# Small New Necron Rumour



## The Wraithlord (Jan 1, 2007)

Lancaster over on Warseer had this to say about Necrons:



> Necrons will be released in the latter half of 2009, Augest-ish.
> 
> C'tan will be summoned to the field like daemons, replacing a Lord, ala Dawn of War.
> 
> Is this new information?


Like I said, slight tidbit. However, Brimstone gave it a bit of credibility with the following answer:



> > Originally Posted by Lancaster View Post
> > Necrons will be released in the latter half of 2009, Augest-ish.
> 
> 
> ...


----------



## gwmaniac (Sep 1, 2008)

thanks for the little tidbit, I think I'll wait until August to get the codex.


----------



## Marneus Calgar (Dec 5, 2007)

The second bit is same old, but the release date looks possible...


----------



## Cadian81st (Dec 24, 2006)

Of all the armies that need updating, necrons are definitely at the bottom of the list... :ireful2:


----------



## DarknessDawns (Oct 21, 2007)

when will dark eldar make their return


----------



## officer kerky (Jun 12, 2008)

when will DE erturn possibly in 2010 or later knowing GW they only like ipdating 1 race and we all know it

bloody space marines.


----------



## Ztrain (Oct 26, 2008)

Dunno. Other then being rather static I think the Necron codex and army are rather solid atm.

Z


----------



## Dirge Eterna (Apr 30, 2007)

Good. C'tan plus a lord was a bit much.

-Dirge


----------



## the cabbage (Dec 29, 2006)

I think necrons are ready to be spruced up.

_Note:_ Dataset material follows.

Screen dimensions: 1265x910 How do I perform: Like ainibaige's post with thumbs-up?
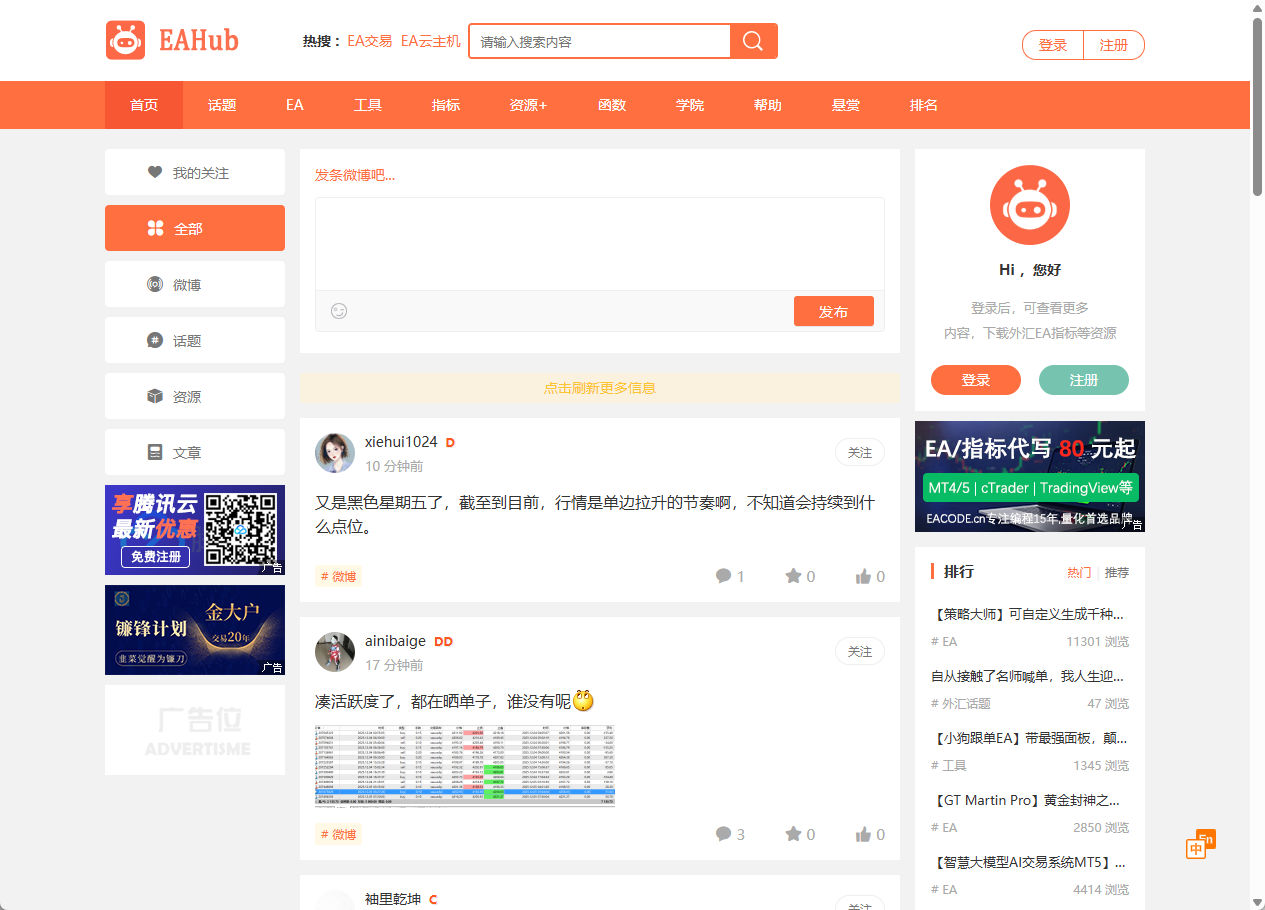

Maybe not the models as much as the rules. I think there are only a couple of template builds which are any use.

However it wont stop the usual suspects bleating about models being outdated by the codex I suppose :wink:


----------



## bishop5 (Jan 28, 2008)

Necrons need an update pretty badly... More choice would be exremely nice, along with making some of the useless units more viable.

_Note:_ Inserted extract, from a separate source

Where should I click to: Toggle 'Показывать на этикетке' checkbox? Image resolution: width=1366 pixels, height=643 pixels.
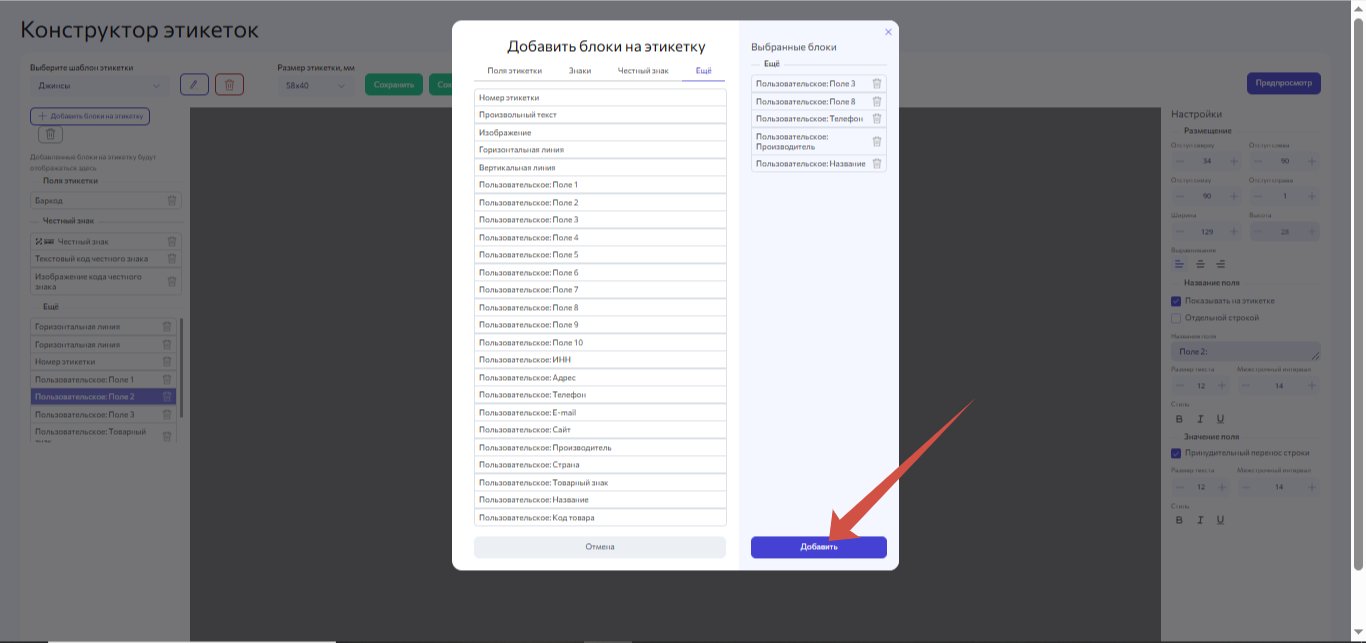coord(1176,301)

On the DE; I heard GW don't actually have the rights to the mini's as they were designed/created by someone who retained the rights and left the company so they're waiting for the copyright to expire, or something... sounds dubious to me. Then again, the DE are still pretty good, compared to Necrons. They just have shit models.


----------



## Lord Sinkoran (Dec 23, 2006)

sman i hope this is wrong I don't want to get rid of my lord to have the nightbringer I want both on the table at the same time.


----------



## MaidenManiac (Oct 2, 2008)

DarknessDawns said:


> when will dark eldar make their return


_Sorry but I just have to:_
Why is it that there always pops in "when will DE be remade" in all 40k rumour threads? I know the list is old as dirt, but that doesnt affect the other list thats discussed in this thread:no:

For the C'Tan summoning I hope thats just a bad rumour. The diffrent levels of lords sounds better, send the C'Tans to Apoc with all other weird things!


----------



## Holmstrom (Dec 3, 2008)

GW plans to release new DE in 2012 the day after the world ends...but if the world doesn't end they won't release them.


----------



## Nemesis-The-Warlock (Jun 10, 2008)

MaidenManiac said:


> For the C'Tan summoning I hope thats just a bad rumour. The diffrent levels of lords sounds better, send the C'Tans to Apoc with all other weird things!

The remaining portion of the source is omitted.